HDK loses trust vote, BJP to stake claim in Karnataka
Bengaluru: The head of the Janata Dal (Secular)-Congress coalition, H.D. Kumaraswamy on Tuesday resigned as Karnataka Chief Minister an hour after losing the trust vote in the Assembly on the confidence motion he had moved on July 18 to prove majority, a Raj Bhavan communique said.
“I hereby tender my resignation as the Chief Minister of Karnataka along with my cabinet and request you to accept the same,” Kumaraswamy said in the letter submitted to Governor Vajubhai Vala at the Raj Bhavan.
Accepting the resignation, the Governor asked Kumaraswamy to continue as the caretaker Chief Minister till alternative arrangements were made.
“It is needless to state that no executive decisions be taken during the period,” said the Governor in his letter to Kumaraswamy, added the communique.
The Bharatiya Janata Party (BJP) will stake claim to form the next government in Karnataka on Wednesday after meeting the Governor, state BJP leader R. Ashoka said.
Kumaraswamy lost the floor test by 6 votes after a four-day marathon debate on the motion that witnessed heated exchanges and acrimonious scenes in the House.
“Chief Minister Kumaraswamy has lost the floor test, as 99 votes were in favour of the confidence motion and 105 against it,” Assembly Speaker K.R. Ramesh Kumar told the members of the House after the trust vote.
Of the 225-member Assembly, 20 legislators were absent for the floor test, reducing the House strength to 205 with 103 as the halfway mark for simple majority.
“Kumaraswamy moved the motion for trust vote. As per the procedure, voice vote was conducted first, followed by division of voters after opposition BJP leader B.S. Yeddyurappa pressed for division. I will vote only if there is a tie. To save the dignity of the chair, I will not vote now,” the Speaker said in Kannada.
In the division of votes, 99 were for the motion and 105 against it.

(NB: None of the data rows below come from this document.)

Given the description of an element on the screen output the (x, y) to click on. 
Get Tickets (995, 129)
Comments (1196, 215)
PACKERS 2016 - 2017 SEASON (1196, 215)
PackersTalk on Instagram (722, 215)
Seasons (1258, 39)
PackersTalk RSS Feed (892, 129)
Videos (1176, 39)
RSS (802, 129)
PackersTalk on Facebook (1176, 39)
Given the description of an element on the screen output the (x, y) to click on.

Of the 20 legislators who were absent for the floor test, 15 were rebels of the Congress-JD(S) coalition, two Congress members who are in private hospitals in the city and in Mumbai for treatment, two Independents and one Bahujan Samaj Party (BSP) member.
Soon after the floor test, BSP supremo Mayawati expelled N. Mahesh, the party’s MLA from Kollegal in Karnataka, for abstaining from voting.
The political crisis gripped the 14-month-old fledgling government in Karnataka after 13 Congress and 3 JD-S rebels resigned between July 1 and July 10 in protest against weak leadership and lack of development across the southern state.
Senior Congress lawmaker and former minister R. Ramalinga Reddy, however, withdrew his resignation and voted in favour of the motion.
Though the BJP sought Kumaraswamy’s resignation for losing majority in the Assembly after the rebels refused to withdraw their resignations and two Independents, who were ministers in his 34-member cabinet, withdrew their support on July 8, a defiant outgoing Chief Minister moved the confidence motion to prove majority in the hope the rebels will return to the coalition fold.